WordPress has long worn the laurels as the most popular content management system in the world. With its 10th birthday on the horizon, WordPress has become the platform of choice for a huge range of content producers, including solo bloggers, large media organizations, and corporations. Even with strong competition from other platforms, the top performers in the publishing market are consistently choosing WordPress.
In a recently released survey of the top 100 blogs, Pingdom revealed that 52 of the top 100 are using WordPress. That’s a growth of 4 sites from last year’s 48. WordPress competitors are barely a blip on the radar, with custom sites making up 12 of the top 100, and Drupal, the highest ranked content management system apart from WordPress, managing only 7 sites, having dropped one from 2012.
The custom site figures exclude the Gawker publishing empire, which uses its own custom-made platform and has 8 sites in the top 100.
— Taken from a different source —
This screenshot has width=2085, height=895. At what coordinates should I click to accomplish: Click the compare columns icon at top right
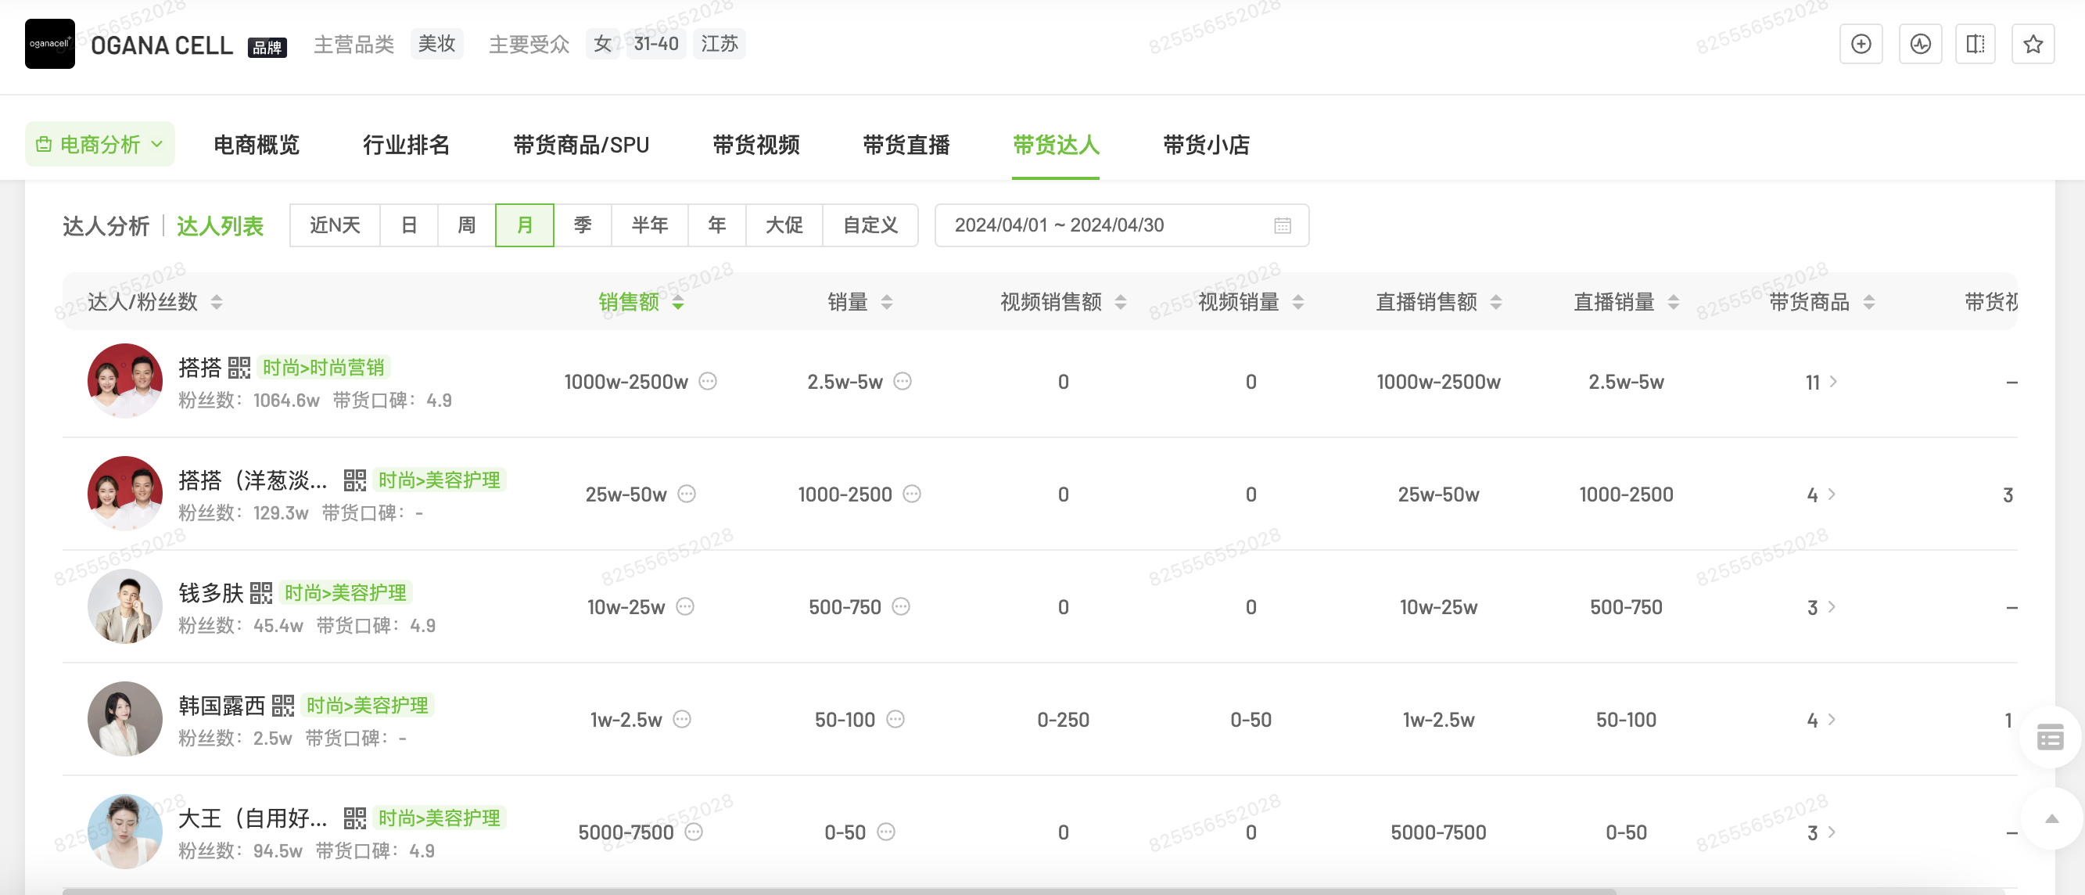(x=1975, y=44)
Up and coming SaaS platforms made a relatively poor showing. Tumblr, which hosts over 100 million blogs on its platform and had a recent tremendous growth spurt of 7 million blogs in 25 days, managed only one site among the elite. Blogger, Google’s venerable blogging platform, snagged one more of the top 100 compared to last year, moving from 2 to 3 blogs, placing it just below TypePad and just above Ceros.
It’s instructive to look at the range of organizations that choose to use WordPress as the foundation of their publishing activities. Unsurprisingly, a lot of tech and tech culture blogs plump for WordPress, including GigaOM, TechCrunch, Mashable, and Smashing Magazine.
Four years ago, there were many superstar bloggers in the list, including Chris Brogan, Perez Hilton, and Robert Scoble, all resting on WordPress foundations. But in the intervening years many of the individual bloggers appear to have been pushed out of the list by large publishers.
Media giants like the New York Times have risen up the ranks as they supplement traditional journalism with blogs. NYT has its popular The Lede, Bits and Paul Krugman blogs on WordPress. Reuters is also in on the WordPress action with Felix Salmon’s blog making the cut.
Comparing the figures from 2009 with this month, we also see some platforms have dropped out of the ranking altogether. Scoop and Bricolage just made it into the top 100 at the end of the last decade, but they no longer make the list.
We’re sure that next year we’ll see more changes among the smaller content management systems, but, given the trend, it’s likely that WordPress will continue to dominate the list into the foreseeable future.